Round Hill on Urra Moor

January 29, 2021

Chop Gate in Bilsdale is the start of this walk to Round Hill on Urra Moor, the highest point in the North York Moors. The moorland walking on Urra Moor is on very good paths with excellent views.

The Walk

Round Hill on Urra Moor, at 454 metres, is the highest point in the North York Moors. The summit provides a fitting focus for a long walk on the Moors. I first completed the walk on a summer’s evening. Although tempted to carry on beyond Round Hill I turned back and to the lovely sunset over the moors to the west. There are not many things more enjoyable than strolling around the moors late in the day. This is partly due to the excellence of the paths, the lovely views and the enormous feeling of freedom that is enjoyed best from the higher lands. The Buck Inn at Chop Gate is an excellent place to start the walk. However be prepared for a steep climb before arriving on the moors.

Aside from walkers the other breed of person you are most likely to meet on Urra Moor are archaeologists. The most striking remain is the Face Stone, a 3 foot high slap of rock of celtic origin. However there is little agreement from the experts as to why it is there.

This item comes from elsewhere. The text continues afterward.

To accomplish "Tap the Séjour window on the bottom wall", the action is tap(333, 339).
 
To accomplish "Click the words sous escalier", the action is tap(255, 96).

With warnings of a wide variety of dangers in snakes, ticks and unforgiving bogs it is a racing cert that no-one will leave the paths….despite it being Access Land (have a look at the photo with a notice board on).

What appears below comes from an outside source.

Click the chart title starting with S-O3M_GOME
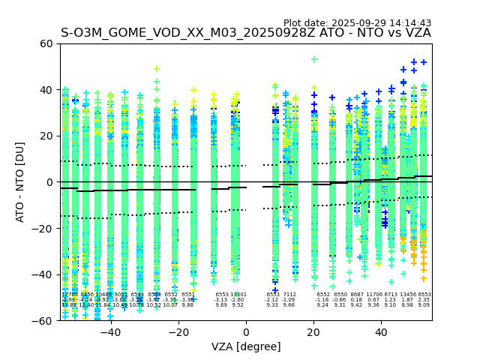click(x=246, y=33)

Navigation Tips on Round Hill on Urra Moor

Often public rights of way (the green dashes) on maps do not exactly match the paths or tracks on the hillside. There could be a number of reasons, in this case the farm tracks just bulldozed through a straight line which the public right of way was not.

  • John Ferris says:

    I just did this walk today and, if you plan to walk it in the summer, I recommend a modification of the route. The paths through East Bank Plantation on the way up to the moor top are pretty much impassable unless you are in head to toe anti-tick gear. Both of the footpaths and even the rather disused land rover track are completely covered in chest high bracken. Attempt to bypass it by leaving the paths take you into a nightmare of fallen trees and bog. (The bog can be two feet deep – trust me, I know.)
    I would recommend taking the route up past Bilsdale Hall to go up and down as it is a decent bridleway and you still have an excellent circular walk on very good paths up on the moor.
    Once the bracken has died back, I’m sure that the route through the woods will be fine again.

  • Vivien Fisher says:

    Really appreciate these walks as although I live in the NYMNP it can be frustrating navigating a path not previously verified and ending up clambering through nettles, thistles and even electric fencing! Many thanks.
    Vivien Fisher and Border Collie Shanti!

  • Richard Boyes says:

    Metres (the measure) not meters (the thing measuring). Otherwise an excellent website!

  • Kent Pedder says:

    Three of us did this walk last Thursday 8 nov 18. published in the Northern Echo on 12 April 2018.
    Really enjoy this route and the views.
    Noticed a typo in the route description near the start which could cause the wrong route taken – the view of St Hildas Church is on the left.
    We did the walk with Explorer OL26 and a compass.
    Near the start it would have been helpful in the desciption to say the lane is on the right also crosses a ford as the other minor road is also “walled”
    On the return leg off the escarpment on the footpath down towards the Urra farm actually meets the minor road where you go left back towards Chop Gate via the road. Road is not mentioned at all in the description although obvious once you get to this point it is the only way.
    Perhaps a few less compass directions and bit more desciption of the route would have been more helpful.
    Did the Rosedale Abbey walk (published 15th March 2018) and had the same experience regards description.


  • jonty says:

    Easy walk up mainly slabbed path from Hasty Bank, then easy across the moor on a wide path. Kids squeaking with delight at the world’s first talking grouse, it told my son & daughter “you’re weird”. For good measure it then repeated itself.